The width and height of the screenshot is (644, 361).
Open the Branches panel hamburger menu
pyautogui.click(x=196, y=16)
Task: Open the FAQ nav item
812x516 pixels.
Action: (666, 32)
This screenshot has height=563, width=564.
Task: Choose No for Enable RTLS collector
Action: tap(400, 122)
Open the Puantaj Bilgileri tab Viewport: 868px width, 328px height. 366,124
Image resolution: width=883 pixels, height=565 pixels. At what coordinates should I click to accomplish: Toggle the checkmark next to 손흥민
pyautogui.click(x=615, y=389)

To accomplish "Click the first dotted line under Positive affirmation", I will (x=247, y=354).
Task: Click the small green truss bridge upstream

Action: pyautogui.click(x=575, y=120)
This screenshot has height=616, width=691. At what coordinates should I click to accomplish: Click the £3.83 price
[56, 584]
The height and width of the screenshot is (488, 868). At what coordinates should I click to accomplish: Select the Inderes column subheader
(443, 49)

--

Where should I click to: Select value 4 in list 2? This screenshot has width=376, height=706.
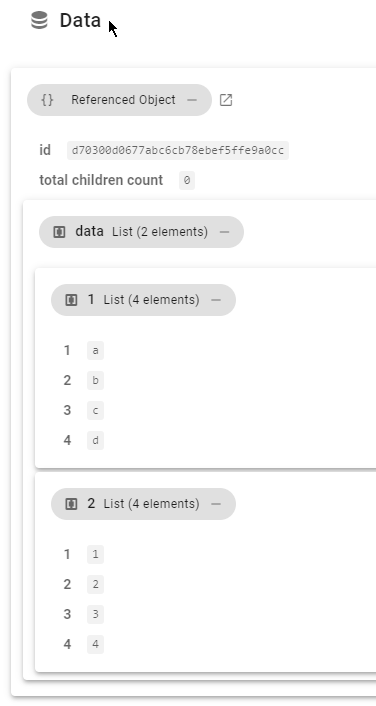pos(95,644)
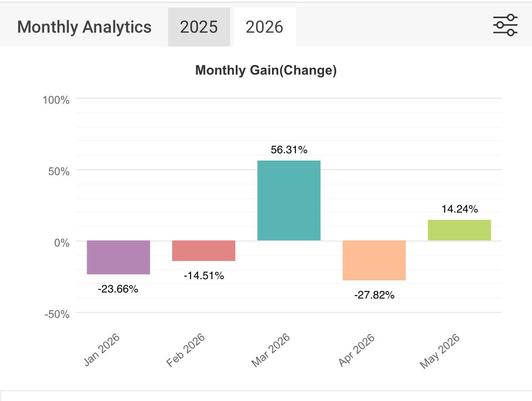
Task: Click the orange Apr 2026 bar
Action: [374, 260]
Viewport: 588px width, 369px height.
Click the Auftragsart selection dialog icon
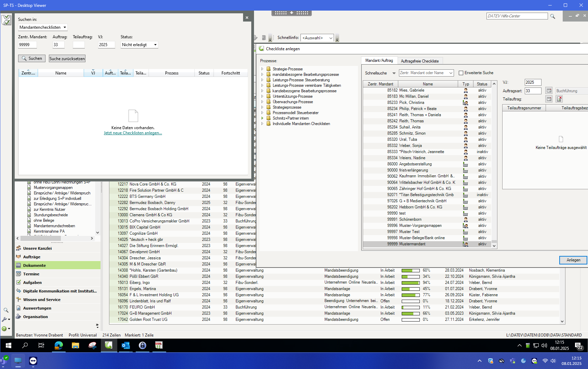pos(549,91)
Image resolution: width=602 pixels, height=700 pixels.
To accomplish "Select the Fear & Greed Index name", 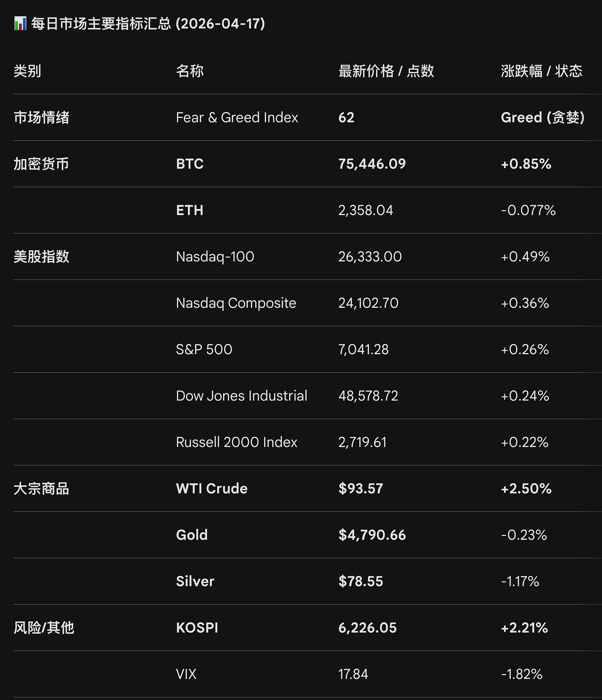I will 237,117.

What is expected: Whenever a line in the data holds "Viewport", copy that line.

Solution:
Open the Puantaj Bilgileri tab Viewport: 868px width, 328px height. 366,124
Viewport: 588px width, 369px height.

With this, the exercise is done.